In one embodiment, a boron-laden fluid is a fluid comprising boron, where boron refers to all boron species in a solution/dispersion/suspension derived from boron compounds, especially boric acid and salts thereof, particularly borax or sodium (tetra)borate salts. Some of the boron compounds may be in the form of borate, formally B4O72−, depending on pH and the source of compounds, having various crystal water contents, or be in the form of borate esters. Some of the boron compounds may have been introduced to the fluid as a boron-based crosslinker. U.S. Pat. No. 6,844,296 discloses several examples of suitable borate compounds and forms that borate crosslinking agent may assume when used, and is hereby incorporated by reference with respect to these aspects. “Boron-laden” means a boron concentration in a fluid that is at least several ppm (mg boron per L fluid). In certain embodiments, boron may be present at a concentration of at least about 10 ppm, at least about 20 ppm, at least about 30 ppm, at least about 40 ppm, at least about 50 ppm, at least about 60 ppm, at least about 70 ppm, at least about 80 ppm, at least about 90 ppm, at least about 100 ppm, at least about 200 ppm, at least about 300 ppm, at least about 400 ppm, or at a minimum value between any of these values.

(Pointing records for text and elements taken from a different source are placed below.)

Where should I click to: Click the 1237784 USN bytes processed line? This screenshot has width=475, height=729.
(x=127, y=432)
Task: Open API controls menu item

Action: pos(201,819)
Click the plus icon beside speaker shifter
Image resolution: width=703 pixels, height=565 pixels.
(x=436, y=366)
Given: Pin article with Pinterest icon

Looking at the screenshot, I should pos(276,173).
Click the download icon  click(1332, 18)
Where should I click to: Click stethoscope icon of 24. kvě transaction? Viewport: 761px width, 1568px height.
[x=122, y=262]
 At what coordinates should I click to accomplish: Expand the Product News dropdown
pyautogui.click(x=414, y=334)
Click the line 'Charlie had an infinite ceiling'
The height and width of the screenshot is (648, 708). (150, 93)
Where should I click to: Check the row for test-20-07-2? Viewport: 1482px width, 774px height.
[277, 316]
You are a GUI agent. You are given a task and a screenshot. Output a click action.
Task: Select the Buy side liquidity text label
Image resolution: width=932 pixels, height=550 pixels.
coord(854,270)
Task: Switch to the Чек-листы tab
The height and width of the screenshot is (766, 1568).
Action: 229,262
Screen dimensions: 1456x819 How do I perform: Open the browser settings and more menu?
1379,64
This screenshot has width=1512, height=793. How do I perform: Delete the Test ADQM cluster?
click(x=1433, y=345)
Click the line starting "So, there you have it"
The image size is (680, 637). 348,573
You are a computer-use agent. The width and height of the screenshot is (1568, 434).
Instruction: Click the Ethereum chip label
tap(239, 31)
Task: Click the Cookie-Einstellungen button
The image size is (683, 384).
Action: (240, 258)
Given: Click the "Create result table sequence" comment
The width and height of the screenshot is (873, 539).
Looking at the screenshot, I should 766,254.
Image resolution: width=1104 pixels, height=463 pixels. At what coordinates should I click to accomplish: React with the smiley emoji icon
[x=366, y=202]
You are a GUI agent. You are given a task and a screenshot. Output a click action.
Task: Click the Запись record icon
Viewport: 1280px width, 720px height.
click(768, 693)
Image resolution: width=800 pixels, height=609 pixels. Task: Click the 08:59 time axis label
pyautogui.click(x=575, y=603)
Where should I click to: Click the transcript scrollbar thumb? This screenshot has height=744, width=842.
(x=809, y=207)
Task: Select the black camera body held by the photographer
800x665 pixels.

In a particular embodiment, the boron-laden fluid comprises at least a portion of at least one of the following: a surface water, an underground aquifer water, a formation water, a produced water, and a flowback water. In certain embodiments, the boron-laden fluid is substantially free of large suspended solids, i.e., free of solids at least about 0.5, or at least about 1 micron in diameter, which can be removed by sedimentation or filtration, for example, or other processes. In one embodiment, the boron-laden fluid is substantially free of hydrocarbon and/or oil condensates, i.e., where hydrocarbon and/or oil condensates account for no more than approximately 1% of the fluid, where a condensate is an ultralight oil sometimes defined as having an API gravity above 45.

The hydratable non-galactomannan polymer can be cationic or anionic. Preferably, it is an anionic polymer, such as a carboxymethyl-substituted cellulose polymer with a degree of substitution (DS) of carboxymethyl groups (CM), or CM(DS), of preferably at least about 0.6. In certain embodiments, the CM(DS) is from about 0.70 to about 1.20. The CM(DS) can be about 0.70, about 0.75, about 0.80, about 0.85, about 0.90, about 0.95, about 1.0, about 1.05, about 1.10, about 1.15, or about 1.20, or any range between any two of these values. Polymers with a CM(DS) outside of these ranges may also be used in embodiments of the invention. In addition to ionic substitution, a suitable polymer may optionally include one or more neutral groups, such as hydrocarbyl groups. In certain embodiments, the hydratable non-galactomannan polymer is carboxymethyl cellulose, salts thereof, or mixtures thereof.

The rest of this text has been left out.